The truth is that we simply don’t know, in large part thanks to the domestic chaos sown by Mr Trump, which has overshadowed what his administration has been up to further afield.

It is only two years since Westminster’s Intelligence and Security Committee (ISC) published a report indicating Prestwick was used on multiple occasions for refuelling American planes taking detainees to the US.

Iain Livingstone, now chief constable of Police Scotland, also told the committee how his officers were blocked from boarding a US flight in order to check whether it was carrying detainees.

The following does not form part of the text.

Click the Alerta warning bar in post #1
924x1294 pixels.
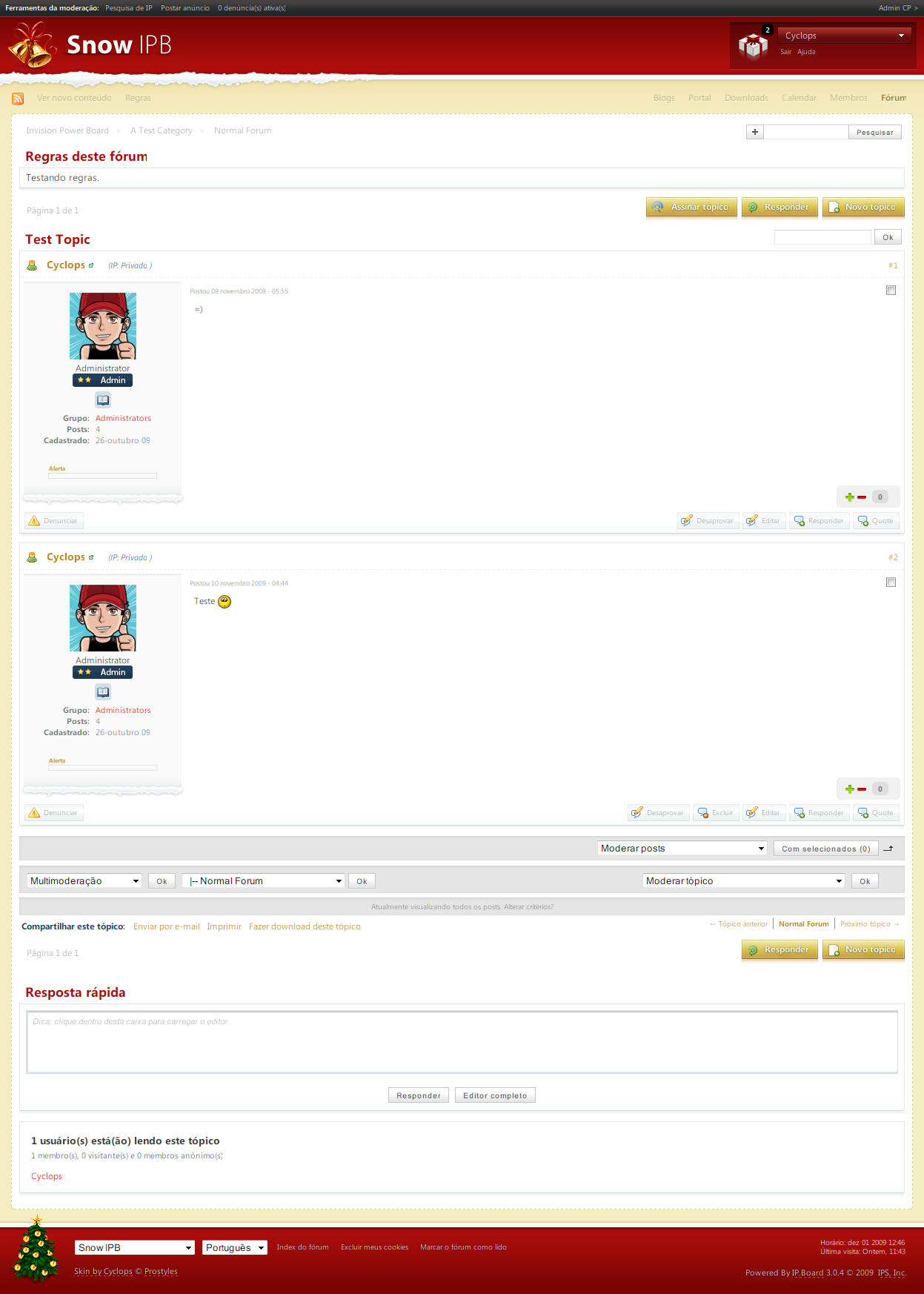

"The guidance was that 'we can have the individuals on the aircraft come off and meet you on the tarmac, however you cannot come on board the aircraft,'" Mr Livingstone said. Instead, police had to watch "at a distance" while the Border Force met the US party, "taking them at their word that there was no one left on board their aircraft”.

See no evil, hear no evil

That the Foreign Office has stonewalled Humza Yousaf’s request to obtain the full Senate report is hardly surprising. It has been consistently unwilling to bring the sustained controversy to an end, despite – or perhaps because of – the ISC report noting dozens of examples of British officers witnessing or hearing about mistreatment. Its latest refusal to engage with the scandal is a reminder of the UK’s place in the so-called special relationship with the US.

What is disappointing, however, is that the Scottish Government has not been more vocal about the issue. Yes, its own investigatory efforts have been hamstrung by the fact that civil aviation and foreign affairs are both reserved matters. Even so, its approach to what has been going in at Prestwick has been one of ‘see no evil, hear no evil’.

Since taking Prestwick into public ownership, that position has become even more entrenched. The government maintains the airport is being operated as a commercial business at arm's length, but if that is the case, do ministers have any real oversight over its increasing dependence on the Pentagon’s dollar?